Two months after we returned to our Marin County home from China, we began arranging a baby-naming in David’s hometown in Connecticut. Suddenly, his father, Abraham Knepler, was hospitalized. When his condition worsened, we flew to Connecticut in January 1996, fearing that this would be his last chance to meet his only grandchild, Sylvie, and, sadly, it was, because he died a month later.
It was a great consolation that when they had met in the intensive care unit of Bridgeport Hospital, although Sylvie was shy and frightened of all the medical devices hooked up to Grandpa Abe, she had brought such joy to her 84-year-old grandfather; he had been showing off photos of her to everyone in the Jewish Home for months.
As if to sum up the cycle of life we were witnessing, he’d struggled for the right word to describe her, saying, “She’s so…vital.” Although it was difficult for him to speak, he aptly characterized her: “She sparkles.”

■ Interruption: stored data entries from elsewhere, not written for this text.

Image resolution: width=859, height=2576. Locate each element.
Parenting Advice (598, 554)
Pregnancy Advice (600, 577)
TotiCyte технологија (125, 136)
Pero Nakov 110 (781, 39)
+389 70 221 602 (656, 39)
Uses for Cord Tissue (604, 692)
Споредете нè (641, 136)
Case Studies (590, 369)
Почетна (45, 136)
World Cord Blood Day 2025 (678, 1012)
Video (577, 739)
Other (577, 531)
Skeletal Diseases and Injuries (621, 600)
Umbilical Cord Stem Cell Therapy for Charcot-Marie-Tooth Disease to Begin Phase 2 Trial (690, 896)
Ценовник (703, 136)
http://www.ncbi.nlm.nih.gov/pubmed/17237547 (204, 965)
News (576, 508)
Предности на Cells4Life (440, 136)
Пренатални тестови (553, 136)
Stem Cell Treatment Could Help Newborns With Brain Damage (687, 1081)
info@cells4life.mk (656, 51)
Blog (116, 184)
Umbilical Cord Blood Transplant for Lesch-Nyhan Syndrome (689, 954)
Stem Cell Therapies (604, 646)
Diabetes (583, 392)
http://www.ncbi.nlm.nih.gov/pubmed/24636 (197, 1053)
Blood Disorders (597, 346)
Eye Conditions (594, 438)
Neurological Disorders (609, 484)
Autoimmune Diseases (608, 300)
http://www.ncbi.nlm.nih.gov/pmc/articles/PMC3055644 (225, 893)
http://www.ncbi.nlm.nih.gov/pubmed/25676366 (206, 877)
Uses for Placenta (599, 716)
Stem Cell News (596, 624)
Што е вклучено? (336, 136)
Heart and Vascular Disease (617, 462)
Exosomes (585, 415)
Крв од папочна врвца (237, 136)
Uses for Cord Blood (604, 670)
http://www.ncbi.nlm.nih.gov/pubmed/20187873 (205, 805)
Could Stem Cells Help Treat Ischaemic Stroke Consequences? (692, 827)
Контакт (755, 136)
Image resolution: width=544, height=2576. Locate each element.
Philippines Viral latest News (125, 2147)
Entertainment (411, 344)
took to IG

And how right he was. Sylvie, now 3-1/2, is the life of the party everywhere we go. Total strangers continually comment to us about our “little dynamo,” our “ball of fire,” our “beautiful baby.”
Months after we had returned from Connecticut, David planned another baby-naming for August 1996. But before her naming in the Conservative synagogue where David had celebrated his bar mitzvah, she was converted in a mikveh because, as B’Nai Torah’s Rabbi S. Jerome Wallin defined it, we had no way of knowing if Sylvie’s birthmother was Jewish. With the mikveh over, the celebration could begin.

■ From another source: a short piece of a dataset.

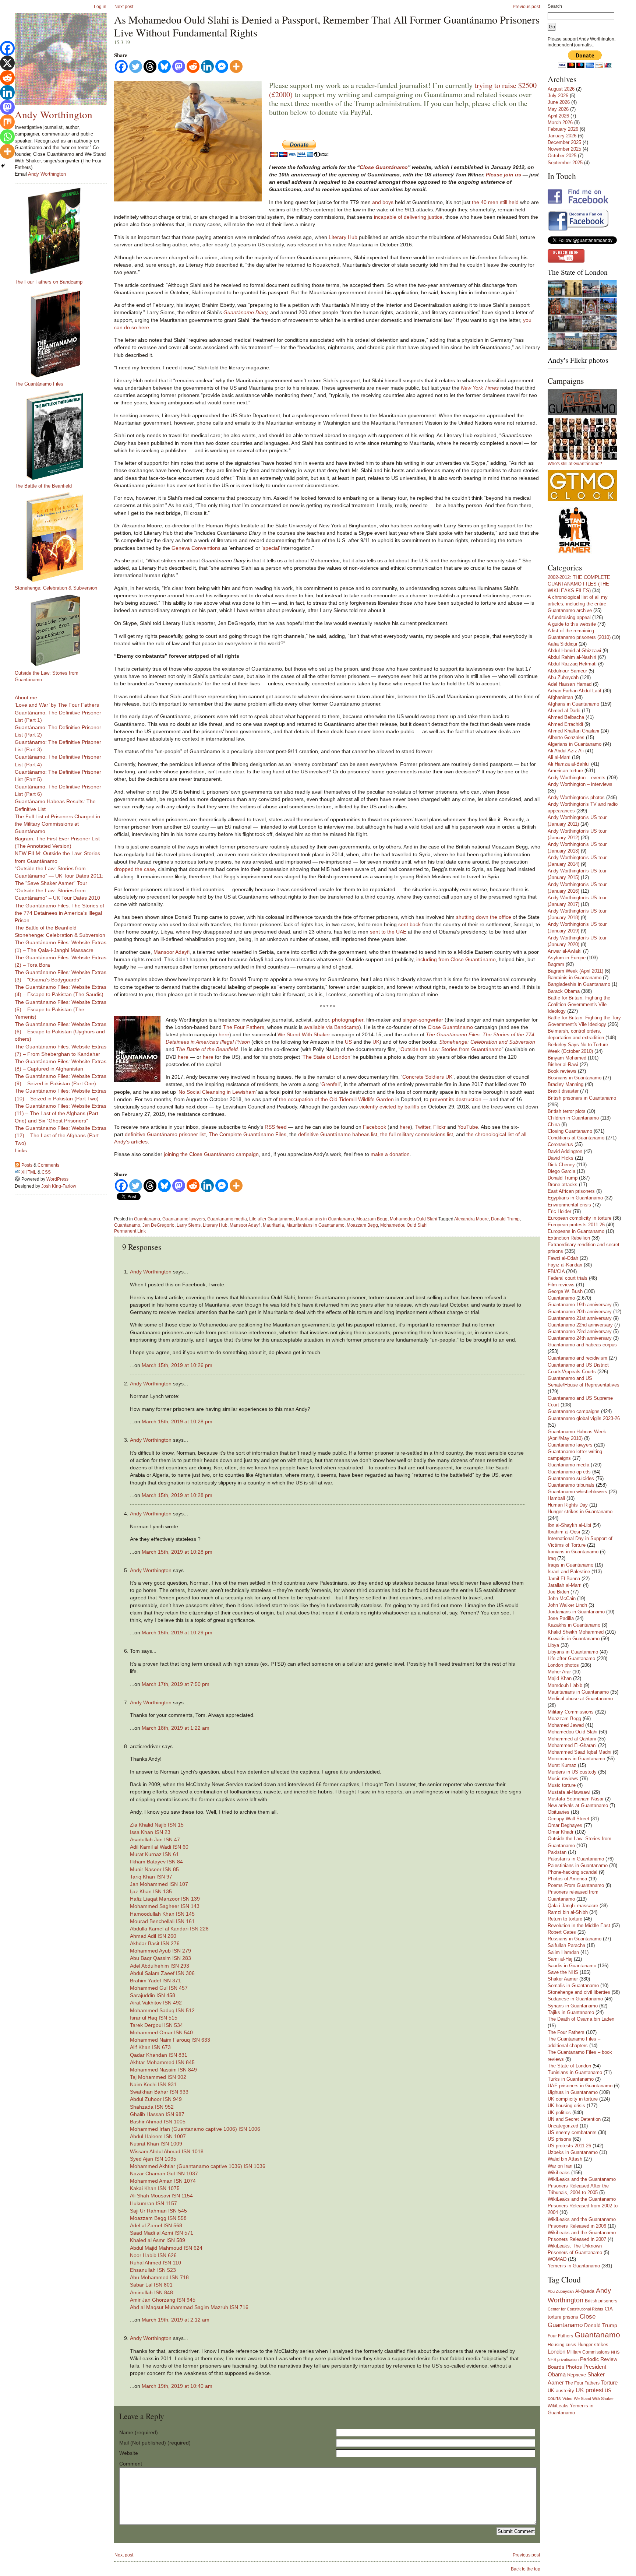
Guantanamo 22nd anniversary (580, 1325)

Sylvie already had a very long Hebrew name: Sara (for David’s father’s mother), Peral (for his mother’s mother), Neilah (for the final service of Yom Kippur), bat Avraham Avinu (because all converts are considered sons and daughters of the patriarch Abraham). But a day before the naming, the rabbi, who had led David’s bar mitzvah and had been good friends with David’s father, insisted we add one more.
So to echo Avraham, we named her Avigayil, after the brave prophetess. It was in this way that Sylvie came to be named for someone she had actually met, unlike other Ashkenazi Jews, who are usually named only after the deceased.
At the nearly three-hour Torah service for her naming, numerous friends and relatives honored us by taking aliyahs. Since females are not allowed on this synagogue’s bimah, the rabbi came down to Sylvie to bless her, and it was clear from the expression on his face that he has a special place in his heart for her.
At the naming party for Sylvie Josephine Knepler, Avigayil Sara Peral Neilah bat Avraham Avinu Knepler, we had friends, family, food, and thankfully, plenty of Kleenex, as remembrance is so emotional. While Sylvie and her 4-year-old friend, Jake, chased each other around the room, we remembered people she was named for. Different family members each read a letter to Sylvie about one of the people she was named after, wishing for her the best qualities of that person.
After each remembrance, we laughed at funny memories, and sometimes shed tears. David read the last letter, about the name Neilah, and about how it seemed on Oct. 4, 1995, one last little angel, our Sylvie, had slipped out through the gates of heaven on Yom Kippur just as they were closing.